Writing in The Washington Post this morning, Glenn Kessler and Jon Cohen tackle the known unknowns of the Iranian election:
There were few independent polls taken before the election and no exit polls afterward, making it extremely difficult to assess the accuracy of the vote counts announced by the government.
A telephone poll co-sponsored by Terror Free Tomorrow and the New America Foundation, conducted May 11-20, showed Ahmadinejad with a 2 to 1 lead over Mousavi, but 52 percent of those surveyed either had no opinion or refused to answer, making many analysts wary of the results, especially because it was taken more than three weeks before the heated contest.
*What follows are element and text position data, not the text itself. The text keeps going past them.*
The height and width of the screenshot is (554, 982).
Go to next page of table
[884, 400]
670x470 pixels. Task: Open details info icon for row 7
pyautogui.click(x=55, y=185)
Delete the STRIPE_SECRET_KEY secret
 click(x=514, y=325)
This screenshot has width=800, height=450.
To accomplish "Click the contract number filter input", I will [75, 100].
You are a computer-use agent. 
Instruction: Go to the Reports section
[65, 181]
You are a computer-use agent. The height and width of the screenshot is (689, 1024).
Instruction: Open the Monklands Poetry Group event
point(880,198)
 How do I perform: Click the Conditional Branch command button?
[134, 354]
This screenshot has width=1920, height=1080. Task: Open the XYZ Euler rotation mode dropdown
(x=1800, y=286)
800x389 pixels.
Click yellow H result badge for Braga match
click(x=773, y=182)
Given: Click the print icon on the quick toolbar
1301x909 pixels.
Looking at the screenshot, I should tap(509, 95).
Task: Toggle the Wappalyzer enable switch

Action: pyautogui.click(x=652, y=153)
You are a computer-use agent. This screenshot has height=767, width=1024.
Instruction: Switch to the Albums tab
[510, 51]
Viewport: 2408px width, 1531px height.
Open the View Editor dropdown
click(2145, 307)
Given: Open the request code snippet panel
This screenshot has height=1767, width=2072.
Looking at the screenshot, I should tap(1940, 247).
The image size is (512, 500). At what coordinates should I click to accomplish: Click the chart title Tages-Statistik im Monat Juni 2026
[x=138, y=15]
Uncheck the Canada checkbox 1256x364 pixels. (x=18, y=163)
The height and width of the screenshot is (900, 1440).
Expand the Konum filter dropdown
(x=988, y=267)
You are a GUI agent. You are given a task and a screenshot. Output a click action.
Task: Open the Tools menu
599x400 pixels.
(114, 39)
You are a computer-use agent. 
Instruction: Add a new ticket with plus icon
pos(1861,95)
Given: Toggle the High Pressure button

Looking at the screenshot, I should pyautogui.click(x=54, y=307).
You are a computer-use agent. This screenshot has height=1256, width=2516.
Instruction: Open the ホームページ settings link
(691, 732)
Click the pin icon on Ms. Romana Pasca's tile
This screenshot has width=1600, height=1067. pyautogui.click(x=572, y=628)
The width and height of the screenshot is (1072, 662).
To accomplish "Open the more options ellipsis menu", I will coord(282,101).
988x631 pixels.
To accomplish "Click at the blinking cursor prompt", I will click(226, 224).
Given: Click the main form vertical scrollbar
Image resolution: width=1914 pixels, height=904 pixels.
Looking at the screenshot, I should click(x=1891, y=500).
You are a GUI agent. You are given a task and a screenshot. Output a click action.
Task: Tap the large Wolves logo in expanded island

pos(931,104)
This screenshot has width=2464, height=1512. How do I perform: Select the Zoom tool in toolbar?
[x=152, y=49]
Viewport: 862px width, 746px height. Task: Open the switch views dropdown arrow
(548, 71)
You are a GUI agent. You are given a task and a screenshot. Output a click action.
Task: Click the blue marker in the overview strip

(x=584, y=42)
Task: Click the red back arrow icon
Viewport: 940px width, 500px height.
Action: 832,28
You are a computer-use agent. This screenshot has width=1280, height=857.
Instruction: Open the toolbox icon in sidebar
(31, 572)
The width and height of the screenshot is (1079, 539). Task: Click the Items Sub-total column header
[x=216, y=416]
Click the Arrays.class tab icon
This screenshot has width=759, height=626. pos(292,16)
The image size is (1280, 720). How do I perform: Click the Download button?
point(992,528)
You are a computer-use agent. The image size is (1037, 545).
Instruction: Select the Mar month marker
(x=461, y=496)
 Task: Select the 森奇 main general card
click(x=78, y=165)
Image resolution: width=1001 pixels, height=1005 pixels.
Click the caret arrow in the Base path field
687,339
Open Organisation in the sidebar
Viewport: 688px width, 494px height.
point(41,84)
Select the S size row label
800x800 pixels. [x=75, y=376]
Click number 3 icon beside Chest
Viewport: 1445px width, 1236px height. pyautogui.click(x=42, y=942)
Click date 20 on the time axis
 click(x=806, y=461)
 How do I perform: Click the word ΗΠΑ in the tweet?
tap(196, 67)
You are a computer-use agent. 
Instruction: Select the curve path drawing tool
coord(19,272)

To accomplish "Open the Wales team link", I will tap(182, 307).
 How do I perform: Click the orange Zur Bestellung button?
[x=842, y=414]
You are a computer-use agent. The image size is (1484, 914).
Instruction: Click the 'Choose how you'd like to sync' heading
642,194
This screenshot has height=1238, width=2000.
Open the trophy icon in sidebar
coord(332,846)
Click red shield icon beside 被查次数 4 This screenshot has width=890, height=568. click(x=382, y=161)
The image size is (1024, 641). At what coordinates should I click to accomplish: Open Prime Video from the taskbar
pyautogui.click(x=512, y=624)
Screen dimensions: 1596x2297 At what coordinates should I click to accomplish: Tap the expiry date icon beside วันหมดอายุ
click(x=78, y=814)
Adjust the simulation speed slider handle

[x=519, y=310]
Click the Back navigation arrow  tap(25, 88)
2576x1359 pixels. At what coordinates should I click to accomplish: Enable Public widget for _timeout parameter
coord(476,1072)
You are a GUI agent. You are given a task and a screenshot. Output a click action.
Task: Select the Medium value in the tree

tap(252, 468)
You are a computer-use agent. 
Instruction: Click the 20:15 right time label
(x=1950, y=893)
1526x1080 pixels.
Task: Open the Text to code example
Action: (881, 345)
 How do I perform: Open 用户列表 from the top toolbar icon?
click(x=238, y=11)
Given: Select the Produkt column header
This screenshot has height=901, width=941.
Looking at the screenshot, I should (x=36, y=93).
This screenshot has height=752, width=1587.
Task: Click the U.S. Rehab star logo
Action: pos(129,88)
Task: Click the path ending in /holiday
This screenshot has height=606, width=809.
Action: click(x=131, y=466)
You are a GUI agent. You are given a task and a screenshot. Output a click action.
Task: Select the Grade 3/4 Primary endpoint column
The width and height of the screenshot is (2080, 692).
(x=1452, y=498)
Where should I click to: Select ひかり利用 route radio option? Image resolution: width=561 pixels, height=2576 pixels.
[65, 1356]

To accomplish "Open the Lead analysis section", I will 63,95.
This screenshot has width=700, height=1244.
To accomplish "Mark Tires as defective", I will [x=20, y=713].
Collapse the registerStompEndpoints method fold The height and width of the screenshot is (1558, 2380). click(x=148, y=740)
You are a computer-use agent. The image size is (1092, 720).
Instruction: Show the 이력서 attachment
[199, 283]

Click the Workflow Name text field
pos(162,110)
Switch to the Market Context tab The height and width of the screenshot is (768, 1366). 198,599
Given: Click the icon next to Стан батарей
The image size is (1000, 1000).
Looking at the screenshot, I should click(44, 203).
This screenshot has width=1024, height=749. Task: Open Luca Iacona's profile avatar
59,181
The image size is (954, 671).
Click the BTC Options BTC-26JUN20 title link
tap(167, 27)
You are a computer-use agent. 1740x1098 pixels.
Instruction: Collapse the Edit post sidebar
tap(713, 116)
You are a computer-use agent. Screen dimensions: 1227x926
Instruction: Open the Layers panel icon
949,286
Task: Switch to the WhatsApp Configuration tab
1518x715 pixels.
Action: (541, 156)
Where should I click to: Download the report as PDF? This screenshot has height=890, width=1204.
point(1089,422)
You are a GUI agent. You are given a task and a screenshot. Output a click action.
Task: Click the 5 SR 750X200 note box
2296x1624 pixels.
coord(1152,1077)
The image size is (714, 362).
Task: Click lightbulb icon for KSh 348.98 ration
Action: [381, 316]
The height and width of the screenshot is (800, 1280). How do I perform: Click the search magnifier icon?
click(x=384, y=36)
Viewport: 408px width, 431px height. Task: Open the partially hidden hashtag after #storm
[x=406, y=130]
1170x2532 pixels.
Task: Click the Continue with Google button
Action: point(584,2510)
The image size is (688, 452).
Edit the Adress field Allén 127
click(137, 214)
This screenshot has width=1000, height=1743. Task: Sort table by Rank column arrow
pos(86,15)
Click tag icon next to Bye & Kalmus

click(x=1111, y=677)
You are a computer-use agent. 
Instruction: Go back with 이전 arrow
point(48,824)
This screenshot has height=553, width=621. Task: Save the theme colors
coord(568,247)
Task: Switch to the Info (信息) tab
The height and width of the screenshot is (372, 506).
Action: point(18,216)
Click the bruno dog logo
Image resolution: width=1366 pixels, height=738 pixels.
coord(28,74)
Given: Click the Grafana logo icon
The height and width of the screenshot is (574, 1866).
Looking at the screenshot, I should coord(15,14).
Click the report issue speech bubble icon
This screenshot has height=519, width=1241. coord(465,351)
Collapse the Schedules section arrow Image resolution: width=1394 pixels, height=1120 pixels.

When the poll was released, it predicted the vote would be “closer … than the numbers would indicate” and that no candidate would get the 50 percent needed to avoid a runoff.”
The Terror Free Tomorrow folks penned an op-ed in The Washington Post yesterday arguing that the poll they conducted was perfectly consistent with Ahmedinejad’s victory, and asserting that “the election results in Iran may reflect the will of the Iranian people.” Juan Cole emphatically disagreed, arguing that the writers presented a misleading picture of their own data:
The poll did not find that Ahmadinejad had majority support. It found that the level of support for the incumbent was 34%, with Mousavi at 14%.
27% said that they were undecided. (Some 22% of respondents are not accounted for by any of the 4 candidates or by the undecided category, and I cannot find an explanation for this. Did they plan to write in for other candidates? A little over a quarter of respondents did say they wanted more choice than they were being given. Update: Some of this 22% refused to answer, others said they did not like any of the candidates. Ahmadinejad is unlikely to have picked up the latter, and Mousavi supporters were more likely to refuse to answer.)
Here’s the important point: 60% of the 27% who said they were undecided favored political reform… That is, supporters of the challenger’s principles may not quite have committed to him at that point but were likely leaning to him on the basis of his platform.
They were 16% of the sample. This finding suggests that in mid-May, Mousavi may have actually had 30% support.
If Ahmadinejad got all of the other 11% among undecideds, the race would have stood at 45% to 30%.
In another post, Cole gives the numbers and cites Ahmadinejad’s implausible margins of victory (over 50 percent) in urban districts, where Mousavi, “according to such polls as exist in Iran and widespread anecdotal evidence,” enjoys a distinct advantage. He also notes that the other two presidential candidates, who do, after all, have hometowns and constituencies, got suspicious numbers as well:
It is claimed that cleric Mehdi Karoubi, the other reformist candidate, received 320,000 votes, and that he did poorly in Iran’s western provinces, even losing in Luristan. He is a Lur and is popular in the west, including in Kurdistan. Karoubi received 17 percent of the vote in the first round of presidential elections in 2005. While it is possible that his support has substantially declined since then, it is hard to believe that he would get less than one percent of the vote. Moreover, he should have at least done well in the west, which he did not… Mohsen Rezaie, who polled very badly and seems not to have been at all popular, is alleged to have received 670,000 votes, twice as much as Karoubi.